Problem statement.
Set down the first line below and each line after it, ending with the one that holds "Viewport: 1154px width, 751px height.". Pictures do not belong in the copy.

(Beginning of Available records)

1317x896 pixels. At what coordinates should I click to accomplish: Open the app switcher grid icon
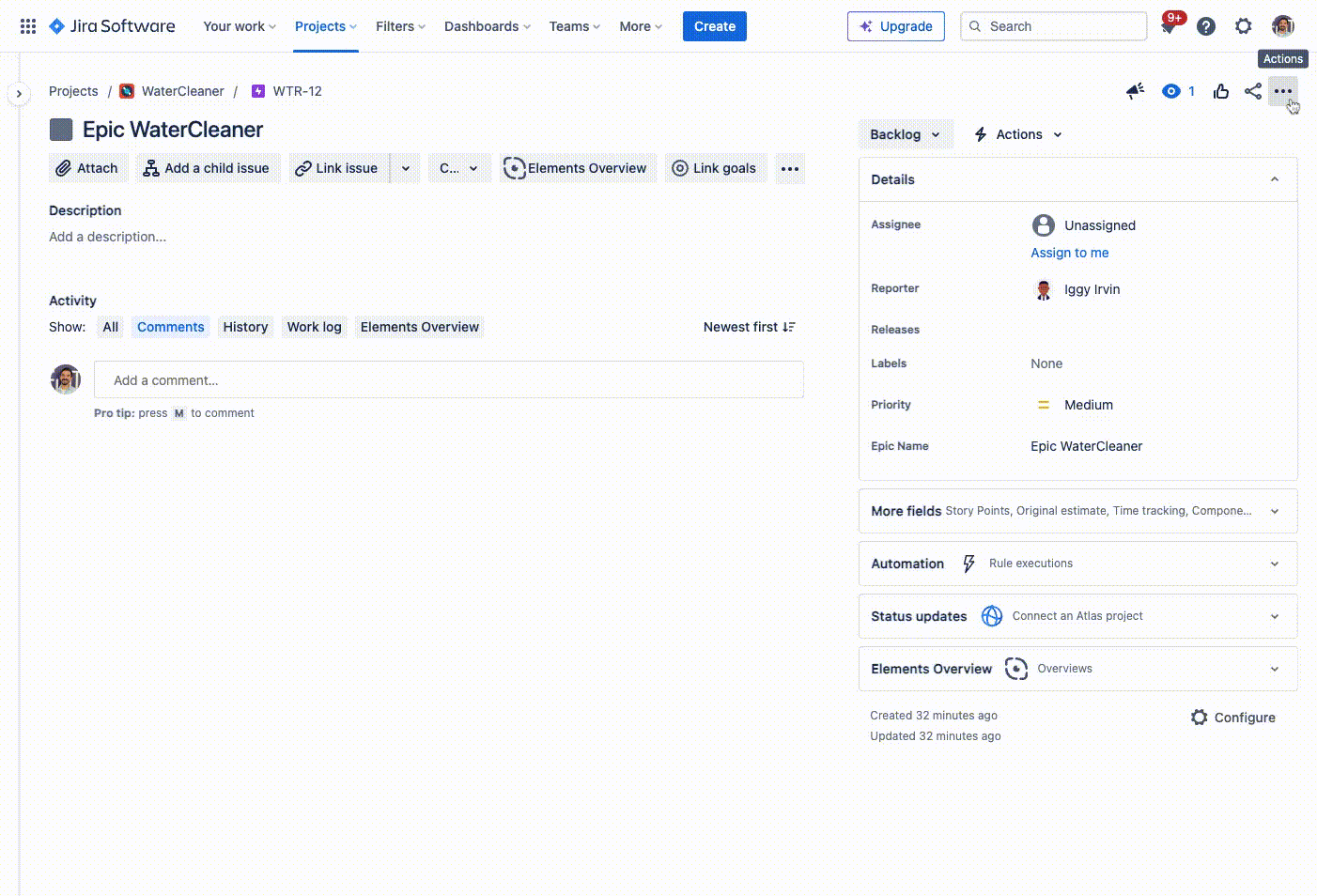coord(28,26)
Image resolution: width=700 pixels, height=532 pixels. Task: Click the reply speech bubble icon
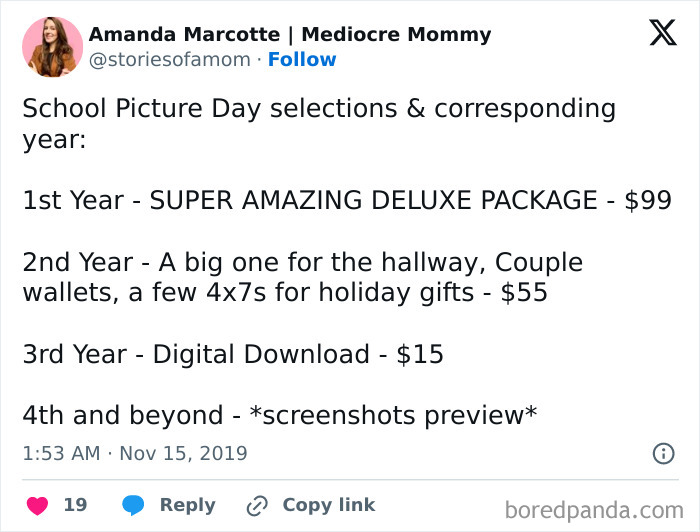pos(133,505)
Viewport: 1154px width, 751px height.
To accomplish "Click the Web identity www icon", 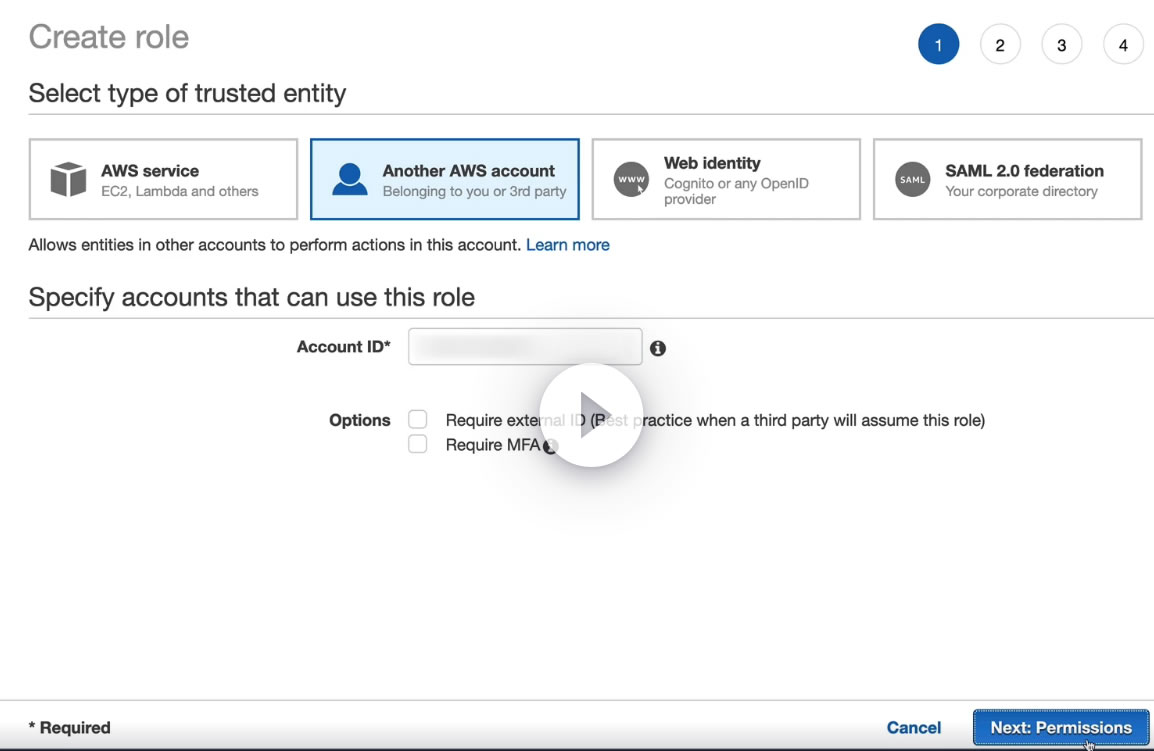I will 631,180.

(End of Available records)

Written reply.
1317x896 pixels. At what coordinates should I click to accomplish: Open the app switcher grid icon
coord(28,26)
Image resolution: width=700 pixels, height=532 pixels. Task: Click the reply speech bubble icon
pos(133,505)
Viewport: 1154px width, 751px height.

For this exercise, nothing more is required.